Strawberry Rhubarb Baked Oatmeal
It took me over twenty years to like oatmeal. I was traumatized by buckets of steaming mush slopped into bowls at summer camp. Slimy, gooey, and topped with raisins. Raisins? No thank you. I avoided the stuff for the rest of my childhood years.
Then there was that turning point, as there often is with foods you grew up hating and one day give another chance only to discover you enjoy it. Maybe even love it. My turning point was a bowl of oatmeal I had for breakfast on my first morning in Auckland, New Zealand with my sister. It was in a small, unassuming cafe, up a narrow flight of stairs to a second-story space with tiny tables overlooking the street below. I honestly don’t know how we even found the place, and I don’t remember what I ordered. But I remember taking a bite of my sister’s oatmeal. A warm bowl of oats, cooked to order, not slimy or mushy but slightly chewy and topped with fresh fruit.
Now I eat oatmeal for breakfast several days a week. I always cook it on the stovetop, never in the microwave, usually with cinnamon and sliced bananas. I’ve also fallen for no-cook oatmeal, soaked in yogurt and milk in the fridge overnight, mixed with fresh raspberries or diced mango. This baked version is a new favorite. Warm and hearty, still a breeze to put together, but somehow light and perhaps even a bit elegant. You can’t tell me this Strawberry Rhubarb Baked Oatmeal isn’t pretty. Who knew oatmeal could be so lovely?
Of course, the possibilities are endless here, using any fruit you have on hand as the seasons change. This version was an homage to the last of the sweetest Northwest strawberries and tangy rhubarb. I’ll be sad to see them go, but I look forward to plump raspberries and blackberries and juicy peaches. They’ll be just as wonderful in this healthy breakfast treat.
Strawberry Rhubarb Baked Oatmeal
adapted from Super Natural Every Day by Heidi Swanson
Ingredients:
- 2 cups rolled oats
- 1/2 cup sliced almonds, divided
- 1 tsp baking powder
- 3/4 tsp cinnamon
- 1/2 tsp salt
- 1 cup nonfat milk (or whatever you have on hand)
- 1 cup buttermilk
- 1/4 cup honey
- 1 egg
- 1 tsp vanilla
- 1 pint fresh strawberries, hulled and halved
- 1 cup (about 3 slender stalks) rhubarb, chopped
Directions:
- Preheat the oven to 375°F. Lightly grease a 9×13-inch baking dish.
- In a bowl, combine the oats, half the almonds, baking powder, cinnamon and salt.
- In another bowl, whisk together the milk, buttermilk, honey, egg, and vanilla.
- Scatter the rhubarb and half the strawberries over the bottom of the baking dish. Spread the oat mixture evenly over top, then pour the milk mixture over. Shake the pan gently to move the liquid through the oats.
- Place the remaining berries over top and sprinkle with the remaining almonds.
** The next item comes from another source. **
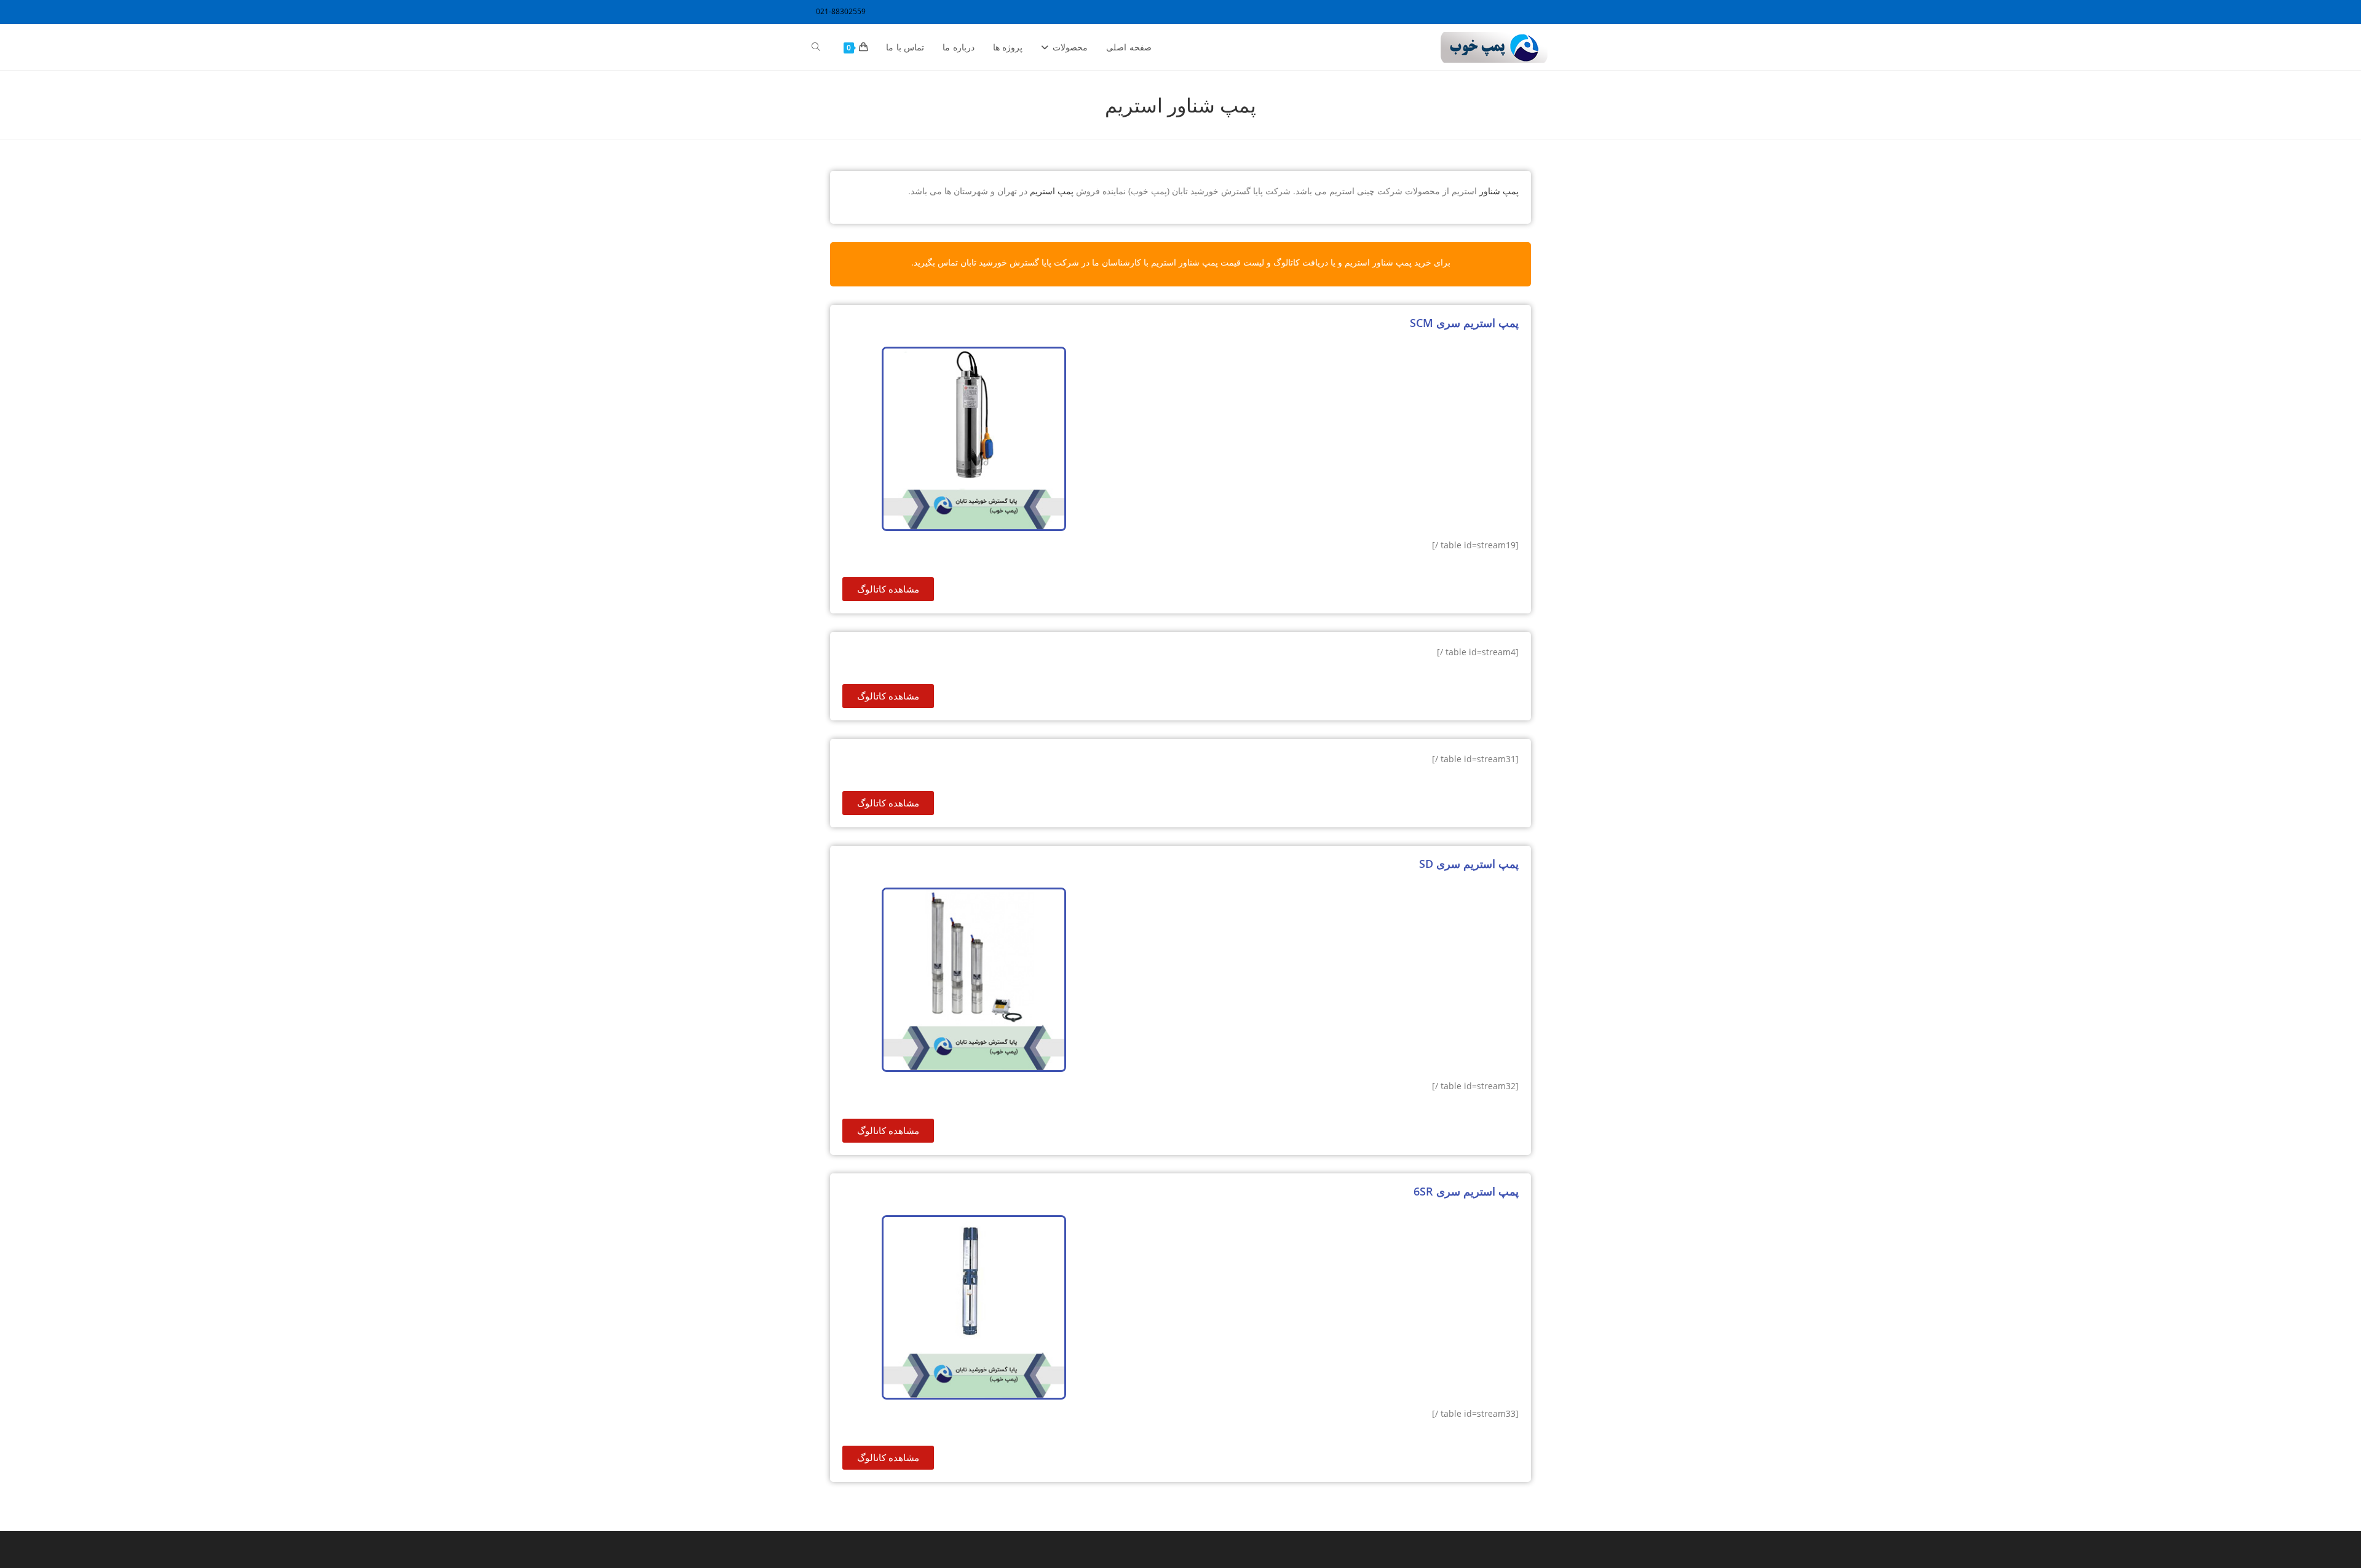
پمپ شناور (1499, 191)
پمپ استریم (1052, 191)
- Bake until lightly golden and set, about 25 minutes. Serve warm with a drizzle of honey or syrup. Enjoy!







That looks delicious. I think it could make an oatmeal lover out of anyone
Wow this looks so delicious!
I also grew up not liking oatmeal. I think a lot of it had to do with working at a nursing home, and having to feed people oatmeal. Not very pleasant.
This looks absolutely delicious though! It’s probably time to give oatmeal another try.
YUM – grab the pan and a fork and go!
It is pretty! This is such a great dish to whip up for a house full of guests.. I bet it made the kitchen smell amaaaazing
That looks great. I adore oatmeal and raisins, particularly with a little cinnamon. Don’t baked strawberries look really pretty? They have such a depth of colour.
me want to eat!!
Looks great … never thought to try anything like this with fresh fruit.
I also thought oatmeal was gross and goopy while I was growing up, but now that I know how to properly cook it, I totally love it. Baked oatmeal is one of my favourites, and this strawberry rhubarb combo looks amazing! Thanks for the recipe.